Southeastern Asset Management, Inc.
- Type: Independent Investment Advisory Firm
- Industry: Global Investment Management
- Founded: 1975
- Headquarters: Memphis, Tennessee, United States
- Area served: Worldwide
- Key people: O. Mason Hawkins (Founder) Ross Glotzbach (Chief Executive) G. Staley Cates (Chief Investment Officer)
- AUM: US $6.9 Billion (as of November 2022)
- Number of employees: Approximately 60 (2013)
- Website: Southeastern Asset Management

= Southeastern Asset Management =

Southeastern Asset Management is an American employee-owned, global investment management firm founded in 1975 by O. Mason Hawkins and the investment advisor to the Longleaf Partners Funds, a suite of mutual funds and UCITS funds. Southeastern has approximately 60 employees worldwide, as of December 2013, and is headquartered in Memphis, Tennessee, with additional offices in London, England; Singapore; and Sydney, Australia.

Approximately 60% of Southeastern's assets under management is in separately managed accounts for institutional investors, and the remaining 40% is invested in the Longleaf Partners Mutual and UCITS Funds. The firm invests across four mandates: U.S. Large Cap, U.S. Small Cap, Non-U.S., and Global. As of November 2022, the firm had $6.9 billion in assets under management.

==History==
Southeastern Asset Management was founded by Mason Hawkins in 1975. In 1987, Southeastern created the Longleaf Partners Fund, its first mutual fund product, in order to allow its employees to invest in the funds owned by its clients. The Longleaf Small-Cap Fund was seeded two years later in 1989 as a way to invest in undervalued businesses that were too small for the firm's existing portfolios. The Small-Cap Fund later closed to new investors in 1997 and remains closed today.

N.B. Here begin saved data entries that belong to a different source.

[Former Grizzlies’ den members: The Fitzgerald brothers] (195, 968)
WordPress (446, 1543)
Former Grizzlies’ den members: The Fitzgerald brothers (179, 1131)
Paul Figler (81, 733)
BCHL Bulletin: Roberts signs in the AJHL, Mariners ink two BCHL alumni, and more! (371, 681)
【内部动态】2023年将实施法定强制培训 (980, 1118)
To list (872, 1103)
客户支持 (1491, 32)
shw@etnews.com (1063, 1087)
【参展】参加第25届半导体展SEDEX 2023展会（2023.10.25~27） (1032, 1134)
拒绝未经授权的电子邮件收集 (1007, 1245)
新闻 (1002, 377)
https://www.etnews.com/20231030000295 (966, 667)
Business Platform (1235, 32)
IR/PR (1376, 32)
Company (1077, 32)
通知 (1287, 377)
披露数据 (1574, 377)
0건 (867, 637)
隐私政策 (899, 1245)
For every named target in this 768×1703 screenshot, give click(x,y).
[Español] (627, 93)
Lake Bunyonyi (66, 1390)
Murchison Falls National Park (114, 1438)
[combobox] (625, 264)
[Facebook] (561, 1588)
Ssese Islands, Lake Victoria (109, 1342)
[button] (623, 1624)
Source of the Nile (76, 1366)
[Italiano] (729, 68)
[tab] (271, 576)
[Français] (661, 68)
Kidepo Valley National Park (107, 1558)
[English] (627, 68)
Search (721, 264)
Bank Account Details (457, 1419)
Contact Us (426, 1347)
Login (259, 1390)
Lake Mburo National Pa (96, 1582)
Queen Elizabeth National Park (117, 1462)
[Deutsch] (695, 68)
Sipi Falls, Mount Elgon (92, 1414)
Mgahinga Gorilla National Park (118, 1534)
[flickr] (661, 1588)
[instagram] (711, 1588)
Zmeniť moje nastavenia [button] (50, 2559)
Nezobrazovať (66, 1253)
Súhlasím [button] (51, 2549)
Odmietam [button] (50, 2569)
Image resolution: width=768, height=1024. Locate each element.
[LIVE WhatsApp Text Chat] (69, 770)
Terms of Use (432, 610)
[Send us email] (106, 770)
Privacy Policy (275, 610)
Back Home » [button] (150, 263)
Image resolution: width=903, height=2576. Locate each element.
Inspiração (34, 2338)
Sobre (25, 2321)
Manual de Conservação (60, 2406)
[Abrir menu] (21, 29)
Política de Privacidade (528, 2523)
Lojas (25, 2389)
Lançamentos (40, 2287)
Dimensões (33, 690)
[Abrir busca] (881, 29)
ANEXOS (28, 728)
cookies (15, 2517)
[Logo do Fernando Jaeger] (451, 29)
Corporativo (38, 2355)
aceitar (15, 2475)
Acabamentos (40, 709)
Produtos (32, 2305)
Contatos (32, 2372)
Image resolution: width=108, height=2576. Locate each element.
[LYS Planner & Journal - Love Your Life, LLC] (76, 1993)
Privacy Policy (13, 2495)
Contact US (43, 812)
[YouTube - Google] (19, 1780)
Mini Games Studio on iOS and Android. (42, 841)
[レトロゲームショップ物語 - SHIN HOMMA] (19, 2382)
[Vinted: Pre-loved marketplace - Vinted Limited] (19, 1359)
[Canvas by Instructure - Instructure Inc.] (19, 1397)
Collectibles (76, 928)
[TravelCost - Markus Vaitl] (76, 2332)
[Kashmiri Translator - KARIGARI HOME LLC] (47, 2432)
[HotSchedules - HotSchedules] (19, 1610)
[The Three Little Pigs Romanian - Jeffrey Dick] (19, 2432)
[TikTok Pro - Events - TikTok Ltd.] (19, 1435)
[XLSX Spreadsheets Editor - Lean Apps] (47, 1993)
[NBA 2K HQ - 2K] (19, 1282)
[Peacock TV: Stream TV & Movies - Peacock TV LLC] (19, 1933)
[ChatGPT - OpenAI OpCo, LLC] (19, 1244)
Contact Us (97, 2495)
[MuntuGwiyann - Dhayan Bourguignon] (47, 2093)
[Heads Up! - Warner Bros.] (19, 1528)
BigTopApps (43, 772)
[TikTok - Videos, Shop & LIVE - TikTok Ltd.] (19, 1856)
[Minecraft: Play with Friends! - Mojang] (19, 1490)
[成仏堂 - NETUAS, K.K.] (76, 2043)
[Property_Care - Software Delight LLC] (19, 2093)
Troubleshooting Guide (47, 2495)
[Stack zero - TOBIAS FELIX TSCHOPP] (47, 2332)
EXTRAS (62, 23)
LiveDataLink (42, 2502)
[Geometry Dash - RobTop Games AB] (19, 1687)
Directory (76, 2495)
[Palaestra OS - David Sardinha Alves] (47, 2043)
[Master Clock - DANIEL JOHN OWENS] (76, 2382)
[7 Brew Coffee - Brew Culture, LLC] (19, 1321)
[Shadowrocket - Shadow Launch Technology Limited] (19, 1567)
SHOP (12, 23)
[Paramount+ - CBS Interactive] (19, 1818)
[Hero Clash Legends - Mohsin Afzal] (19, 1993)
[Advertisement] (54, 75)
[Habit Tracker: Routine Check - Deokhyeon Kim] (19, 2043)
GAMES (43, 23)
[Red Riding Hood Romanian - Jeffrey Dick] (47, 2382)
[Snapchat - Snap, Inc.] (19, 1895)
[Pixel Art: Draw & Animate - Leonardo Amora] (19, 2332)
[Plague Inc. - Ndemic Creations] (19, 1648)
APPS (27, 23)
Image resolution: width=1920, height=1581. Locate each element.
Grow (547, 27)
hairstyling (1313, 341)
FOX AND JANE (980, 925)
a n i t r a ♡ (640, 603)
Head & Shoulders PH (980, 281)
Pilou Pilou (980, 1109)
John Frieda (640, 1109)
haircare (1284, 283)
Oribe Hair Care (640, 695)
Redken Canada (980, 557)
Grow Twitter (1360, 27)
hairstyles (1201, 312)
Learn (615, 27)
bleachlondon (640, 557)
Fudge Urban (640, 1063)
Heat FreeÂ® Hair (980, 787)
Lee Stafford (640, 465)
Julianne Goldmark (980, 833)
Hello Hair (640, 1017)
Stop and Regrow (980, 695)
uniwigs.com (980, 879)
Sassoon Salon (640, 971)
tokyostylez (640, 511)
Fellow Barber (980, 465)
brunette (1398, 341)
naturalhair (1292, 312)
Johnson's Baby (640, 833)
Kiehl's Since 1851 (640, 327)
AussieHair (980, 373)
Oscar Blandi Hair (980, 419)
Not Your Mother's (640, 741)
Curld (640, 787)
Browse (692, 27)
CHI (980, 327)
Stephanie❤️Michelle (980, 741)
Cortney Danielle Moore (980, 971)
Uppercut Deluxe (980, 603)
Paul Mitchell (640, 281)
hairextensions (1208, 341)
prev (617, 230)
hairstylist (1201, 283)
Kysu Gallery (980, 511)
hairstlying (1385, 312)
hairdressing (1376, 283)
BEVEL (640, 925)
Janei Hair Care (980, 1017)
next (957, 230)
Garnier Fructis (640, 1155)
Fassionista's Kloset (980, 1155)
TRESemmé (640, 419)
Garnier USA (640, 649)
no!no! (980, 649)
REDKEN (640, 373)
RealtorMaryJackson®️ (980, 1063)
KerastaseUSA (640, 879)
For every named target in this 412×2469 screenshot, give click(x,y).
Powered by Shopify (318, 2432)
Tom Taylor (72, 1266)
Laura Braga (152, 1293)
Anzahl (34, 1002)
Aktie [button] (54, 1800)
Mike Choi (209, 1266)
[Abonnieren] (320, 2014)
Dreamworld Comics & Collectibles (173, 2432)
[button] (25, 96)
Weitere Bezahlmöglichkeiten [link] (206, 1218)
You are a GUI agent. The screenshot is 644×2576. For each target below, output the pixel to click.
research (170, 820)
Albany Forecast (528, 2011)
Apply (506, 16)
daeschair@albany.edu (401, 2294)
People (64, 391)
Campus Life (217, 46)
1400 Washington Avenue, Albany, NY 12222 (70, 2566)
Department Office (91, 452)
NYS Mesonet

===Longleaf Partners Mutual Funds===
The Longleaf Partners Funds is a suite of mutual fund and UCITS fund products introduced into the market by Southeastern Asset Management in 1987 as a way for Southeastern employees to invest in the funds they managed. Southeastern's employees and their immediate families are limited by the firm's code of ethics to invest in public equities through the firm's funds unless granted an exception.

Longleaf's flagship fund, Longleaf Partners Fund, was launched in 1987 and was later followed by Longleaf Partners Small-Cap Fund in 1989, Longleaf Partners International Fund in 1998, and Longleaf Partners Global Fund in 2012.

===Separately Managed Accounts===
Southeastern provides separately managed accounts for institutional investors with three mandates: U.S., Non-U.S. and Global. Its U.S. mandate dates back to 1975 and its Non-U.S. mandate began in 1998. In 2000, Southeastern created its Global separately managed account mandate for institutional investors, combining U.S. and non-U.S. companies in one portfolio in 2000.

===Longleaf Partners UCITS Funds===
Longleaf Partners’ Global UCITS fund was created in 2010 for investors outside of the U.S. In 2012, the Longleaf Partners U.S. UCITS Fund was launched for investors outside of the U.S. to invest in U.S.-based companies.

==Leadership==
===Mason Hawkins===
Mason Hawkins is the Founder and Chairman of Southeastern Asset Management, Inc. He has been in the investment business for more than 40 years and has been the recipient of various industry awards throughout his career, including Institutional Investor's Lifetime Achievement Award, which he received in 2005.

Prior to founding Southeastern, Hawkins was the Director of Research at Atlantic National Bank from 1972 to 1973 and then held the same position at the First Tennessee Investment Management from 1974 to 1975.

Hawkins earned a B.A. in Finance from the University of Florida and an M.B.A. in Finance from the University of Georgia. He also holds the Chartered Financial Analyst (CFA) designation.

===Ross Glotzbach===
Ross Glotzbach was named the Chief executive officer of Southeastern Asset Management, Inc. on January 1, 2019. Glotzbach has been with the company since 2004.

===Staley Cates===
Staley Cates is the President and Chief investment officer of Southeastern Asset Management. He joined Southeastern in 1986 after graduating from the University of Texas with a bachelor's degree in Business Administration. In 1994, he took over as President of Southeastern Asset Management.

Prior to joining Southeastern, Cates worked as a research associate at Morgan Keegan & Company. He has more than 29 years of investment experience.